**TASK**
The listing has to be given again in full and exactly.

**TASK INPUT**
=======
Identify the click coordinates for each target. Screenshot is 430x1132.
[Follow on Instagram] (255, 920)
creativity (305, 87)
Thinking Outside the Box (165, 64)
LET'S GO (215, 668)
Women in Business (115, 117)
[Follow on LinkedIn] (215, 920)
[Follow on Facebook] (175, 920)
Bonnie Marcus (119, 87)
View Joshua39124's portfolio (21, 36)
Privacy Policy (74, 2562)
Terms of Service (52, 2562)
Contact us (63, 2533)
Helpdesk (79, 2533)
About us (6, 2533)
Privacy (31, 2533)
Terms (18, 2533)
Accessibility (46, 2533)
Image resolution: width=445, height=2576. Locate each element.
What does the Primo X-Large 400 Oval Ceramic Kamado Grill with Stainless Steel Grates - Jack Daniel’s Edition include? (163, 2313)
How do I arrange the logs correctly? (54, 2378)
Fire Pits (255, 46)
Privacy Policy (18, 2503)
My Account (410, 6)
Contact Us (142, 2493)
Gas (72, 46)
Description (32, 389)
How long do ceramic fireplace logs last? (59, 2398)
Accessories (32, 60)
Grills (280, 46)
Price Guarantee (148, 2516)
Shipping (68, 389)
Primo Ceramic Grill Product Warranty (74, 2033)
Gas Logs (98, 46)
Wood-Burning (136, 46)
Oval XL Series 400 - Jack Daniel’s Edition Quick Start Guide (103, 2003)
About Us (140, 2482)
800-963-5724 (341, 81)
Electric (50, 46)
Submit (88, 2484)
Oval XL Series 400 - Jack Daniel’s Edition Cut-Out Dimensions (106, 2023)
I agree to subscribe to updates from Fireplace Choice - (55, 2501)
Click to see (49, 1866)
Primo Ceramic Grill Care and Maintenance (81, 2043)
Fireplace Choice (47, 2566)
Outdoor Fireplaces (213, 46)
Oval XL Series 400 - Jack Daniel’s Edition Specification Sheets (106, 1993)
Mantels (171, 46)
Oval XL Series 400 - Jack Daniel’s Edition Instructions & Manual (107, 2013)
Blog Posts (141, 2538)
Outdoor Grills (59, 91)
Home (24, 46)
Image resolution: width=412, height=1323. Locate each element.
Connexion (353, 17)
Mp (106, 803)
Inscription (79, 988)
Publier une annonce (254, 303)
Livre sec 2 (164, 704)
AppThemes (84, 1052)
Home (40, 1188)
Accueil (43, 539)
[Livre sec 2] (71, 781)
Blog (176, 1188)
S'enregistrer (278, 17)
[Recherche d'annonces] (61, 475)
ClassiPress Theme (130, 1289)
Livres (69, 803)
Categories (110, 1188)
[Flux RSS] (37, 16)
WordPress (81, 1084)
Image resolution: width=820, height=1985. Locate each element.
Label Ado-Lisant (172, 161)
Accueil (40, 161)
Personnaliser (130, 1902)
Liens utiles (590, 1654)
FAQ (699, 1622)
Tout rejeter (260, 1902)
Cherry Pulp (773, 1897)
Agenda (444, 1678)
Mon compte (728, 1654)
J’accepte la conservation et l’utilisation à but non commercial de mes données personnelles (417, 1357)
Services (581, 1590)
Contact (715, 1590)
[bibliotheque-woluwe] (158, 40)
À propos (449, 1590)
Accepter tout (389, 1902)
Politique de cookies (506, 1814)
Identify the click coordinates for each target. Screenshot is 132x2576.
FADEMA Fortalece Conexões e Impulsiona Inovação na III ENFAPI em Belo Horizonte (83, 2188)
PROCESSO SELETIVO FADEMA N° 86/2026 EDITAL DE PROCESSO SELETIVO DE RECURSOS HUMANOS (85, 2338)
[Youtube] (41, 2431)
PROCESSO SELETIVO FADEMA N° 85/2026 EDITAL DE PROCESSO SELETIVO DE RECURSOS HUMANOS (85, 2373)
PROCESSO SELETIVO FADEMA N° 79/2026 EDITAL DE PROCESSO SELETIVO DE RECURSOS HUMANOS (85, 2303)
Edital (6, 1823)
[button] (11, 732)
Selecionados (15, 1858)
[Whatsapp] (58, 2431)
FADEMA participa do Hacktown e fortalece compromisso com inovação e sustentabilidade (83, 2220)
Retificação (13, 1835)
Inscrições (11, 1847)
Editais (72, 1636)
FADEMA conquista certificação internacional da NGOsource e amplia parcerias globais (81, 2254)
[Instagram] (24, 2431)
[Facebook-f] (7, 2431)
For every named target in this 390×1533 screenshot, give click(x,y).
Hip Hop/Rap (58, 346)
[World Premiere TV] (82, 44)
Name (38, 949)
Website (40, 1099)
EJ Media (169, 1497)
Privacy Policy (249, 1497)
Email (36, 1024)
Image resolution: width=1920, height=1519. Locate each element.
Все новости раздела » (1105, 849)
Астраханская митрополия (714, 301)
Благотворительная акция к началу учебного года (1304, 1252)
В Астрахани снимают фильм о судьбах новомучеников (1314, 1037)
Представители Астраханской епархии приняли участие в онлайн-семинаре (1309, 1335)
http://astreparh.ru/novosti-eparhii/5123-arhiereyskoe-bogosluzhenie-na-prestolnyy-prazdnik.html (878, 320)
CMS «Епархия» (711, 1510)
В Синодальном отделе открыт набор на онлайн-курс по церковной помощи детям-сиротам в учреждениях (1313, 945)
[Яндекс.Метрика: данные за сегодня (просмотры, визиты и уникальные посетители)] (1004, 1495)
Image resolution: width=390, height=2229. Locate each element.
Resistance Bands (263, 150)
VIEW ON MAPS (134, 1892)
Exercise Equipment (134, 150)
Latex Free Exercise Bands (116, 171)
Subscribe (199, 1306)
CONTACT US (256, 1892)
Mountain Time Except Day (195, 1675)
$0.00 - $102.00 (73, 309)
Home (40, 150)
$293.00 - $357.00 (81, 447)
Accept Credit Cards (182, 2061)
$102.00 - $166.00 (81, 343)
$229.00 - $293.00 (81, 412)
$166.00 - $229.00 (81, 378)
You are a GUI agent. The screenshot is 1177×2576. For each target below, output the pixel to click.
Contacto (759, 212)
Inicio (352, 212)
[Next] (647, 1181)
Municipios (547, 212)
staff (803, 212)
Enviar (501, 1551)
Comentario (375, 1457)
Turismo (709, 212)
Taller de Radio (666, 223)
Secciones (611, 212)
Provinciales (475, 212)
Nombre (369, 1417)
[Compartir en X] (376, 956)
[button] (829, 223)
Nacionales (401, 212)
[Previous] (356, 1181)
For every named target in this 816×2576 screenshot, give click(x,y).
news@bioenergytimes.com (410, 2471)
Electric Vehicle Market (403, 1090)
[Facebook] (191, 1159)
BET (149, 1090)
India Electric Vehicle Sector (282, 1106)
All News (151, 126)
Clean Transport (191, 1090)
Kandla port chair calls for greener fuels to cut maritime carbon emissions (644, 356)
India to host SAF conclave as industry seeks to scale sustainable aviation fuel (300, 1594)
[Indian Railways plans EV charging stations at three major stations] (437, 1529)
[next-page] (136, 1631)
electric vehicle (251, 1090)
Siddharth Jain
=======
**ANSWER FOR THE TASK**
Identify the click coordinates for each target. Screenshot is 430x1132.
[Follow on Instagram] (255, 920)
creativity (305, 87)
Thinking Outside the Box (165, 64)
LET'S GO (215, 668)
Women in Business (115, 117)
[Follow on LinkedIn] (215, 920)
[Follow on Facebook] (175, 920)
Bonnie Marcus (119, 87)
View Joshua39124's portfolio (21, 36)
Privacy Policy (74, 2562)
Terms of Service (52, 2562)
Contact us (63, 2533)
Helpdesk (79, 2533)
About us (6, 2533)
Privacy (31, 2533)
Terms (18, 2533)
Accessibility (46, 2533)
Image resolution: width=445, height=2576. Locate each element.
What does the Primo X-Large 400 Oval Ceramic Kamado Grill with Stainless Steel Grates - Jack Daniel’s Edition include? (163, 2313)
How do I arrange the logs correctly? (54, 2378)
Fire Pits (255, 46)
Privacy Policy (18, 2503)
My Account (410, 6)
Contact Us (142, 2493)
Gas (72, 46)
Description (32, 389)
How long do ceramic fireplace logs last? (59, 2398)
Accessories (32, 60)
Grills (280, 46)
Price Guarantee (148, 2516)
Shipping (68, 389)
Primo Ceramic Grill Product Warranty (74, 2033)
Gas Logs (98, 46)
Wood-Burning (136, 46)
Oval XL Series 400 - Jack Daniel’s Edition Quick Start Guide (103, 2003)
About Us (140, 2482)
800-963-5724 (341, 81)
Electric (50, 46)
Submit (88, 2484)
Oval XL Series 400 - Jack Daniel’s Edition Cut-Out Dimensions (106, 2023)
I agree to subscribe to updates from Fireplace Choice - (55, 2501)
Click to see (49, 1866)
Primo Ceramic Grill Care and Maintenance (81, 2043)
Fireplace Choice (47, 2566)
Outdoor Fireplaces (213, 46)
Oval XL Series 400 - Jack Daniel’s Edition Specification Sheets (106, 1993)
Mantels (171, 46)
Oval XL Series 400 - Jack Daniel’s Edition Instructions & Manual (107, 2013)
Blog Posts (141, 2538)
Outdoor Grills (59, 91)
Home (24, 46)
Image resolution: width=412, height=1323. Locate each element.
Connexion (353, 17)
Mp (106, 803)
Inscription (79, 988)
Publier une annonce (254, 303)
Livre sec 2 (164, 704)
AppThemes (84, 1052)
Home (40, 1188)
Accueil (43, 539)
[Livre sec 2] (71, 781)
Blog (176, 1188)
S'enregistrer (278, 17)
[Recherche d'annonces] (61, 475)
ClassiPress Theme (130, 1289)
Livres (69, 803)
Categories (110, 1188)
[Flux RSS] (37, 16)
WordPress (81, 1084)
Image resolution: width=820, height=1985. Locate each element.
Label Ado-Lisant (172, 161)
Accueil (40, 161)
Personnaliser (130, 1902)
Liens utiles (590, 1654)
FAQ (699, 1622)
Tout rejeter (260, 1902)
Cherry Pulp (773, 1897)
Agenda (444, 1678)
Mon compte (728, 1654)
J’accepte la conservation et l’utilisation à but non commercial de mes données personnelles (417, 1357)
Services (581, 1590)
Contact (715, 1590)
[bibliotheque-woluwe] (158, 40)
À propos (449, 1590)
Accepter tout (389, 1902)
Politique de cookies (506, 1814)
Identify the click coordinates for each target. Screenshot is 132x2576.
FADEMA Fortalece Conexões e Impulsiona Inovação na III ENFAPI em Belo Horizonte (83, 2188)
PROCESSO SELETIVO FADEMA N° 86/2026 EDITAL DE PROCESSO SELETIVO DE RECURSOS HUMANOS (85, 2338)
[Youtube] (41, 2431)
PROCESSO SELETIVO FADEMA N° 85/2026 EDITAL DE PROCESSO SELETIVO DE RECURSOS HUMANOS (85, 2373)
PROCESSO SELETIVO FADEMA N° 79/2026 EDITAL DE PROCESSO SELETIVO DE RECURSOS HUMANOS (85, 2303)
Edital (6, 1823)
[button] (11, 732)
Selecionados (15, 1858)
[Whatsapp] (58, 2431)
FADEMA participa do Hacktown e fortalece compromisso com inovação e sustentabilidade (83, 2220)
Retificação (13, 1835)
Inscrições (11, 1847)
Editais (72, 1636)
FADEMA conquista certificação internacional da NGOsource e amplia parcerias globais (81, 2254)
[Instagram] (24, 2431)
[Facebook-f] (7, 2431)
For every named target in this 390×1533 screenshot, give click(x,y).
Hip Hop/Rap (58, 346)
[World Premiere TV] (82, 44)
Name (38, 949)
Website (40, 1099)
EJ Media (169, 1497)
Privacy Policy (249, 1497)
Email (36, 1024)
Image resolution: width=1920, height=1519. Locate each element.
Все новости раздела » (1105, 849)
Астраханская митрополия (714, 301)
Благотворительная акция к началу учебного года (1304, 1252)
В Астрахани снимают фильм о судьбах новомучеников (1314, 1037)
Представители Астраханской епархии приняли участие в онлайн-семинаре (1309, 1335)
http://astreparh.ru/novosti-eparhii/5123-arhiereyskoe-bogosluzhenie-na-prestolnyy-prazdnik.html (878, 320)
CMS «Епархия» (711, 1510)
В Синодальном отделе открыт набор на онлайн-курс по церковной помощи детям-сиротам в учреждениях (1313, 945)
[Яндекс.Метрика: данные за сегодня (просмотры, визиты и уникальные посетители)] (1004, 1495)
Image resolution: width=390, height=2229. Locate each element.
Resistance Bands (263, 150)
VIEW ON MAPS (134, 1892)
Exercise Equipment (134, 150)
Latex Free Exercise Bands (116, 171)
Subscribe (199, 1306)
CONTACT US (256, 1892)
Mountain Time Except Day (195, 1675)
$0.00 - $102.00 (73, 309)
Home (40, 150)
$293.00 - $357.00 (81, 447)
Accept Credit Cards (182, 2061)
$102.00 - $166.00 (81, 343)
$229.00 - $293.00 (81, 412)
$166.00 - $229.00 (81, 378)
You are a GUI agent. The screenshot is 1177×2576. For each target below, output the pixel to click.
Contacto (759, 212)
Inicio (352, 212)
[Next] (647, 1181)
Municipios (547, 212)
staff (803, 212)
Enviar (501, 1551)
Comentario (375, 1457)
Turismo (709, 212)
Taller de Radio (666, 223)
Secciones (611, 212)
Provinciales (475, 212)
Nombre (369, 1417)
[Compartir en X] (376, 956)
[button] (829, 223)
Nacionales (401, 212)
[Previous] (356, 1181)
For every named target in this 816×2576 screenshot, give click(x,y).
news@bioenergytimes.com (410, 2471)
Electric Vehicle Market (403, 1090)
[Facebook] (191, 1159)
BET (149, 1090)
India Electric Vehicle Sector (282, 1106)
All News (151, 126)
Clean Transport (191, 1090)
Kandla port chair calls for greener fuels to cut maritime carbon emissions (644, 356)
India to host SAF conclave as industry seeks to scale sustainable aviation fuel (300, 1594)
[Indian Railways plans EV charging stations at three major stations] (437, 1529)
[next-page] (136, 1631)
electric vehicle (251, 1090)
Siddharth Jain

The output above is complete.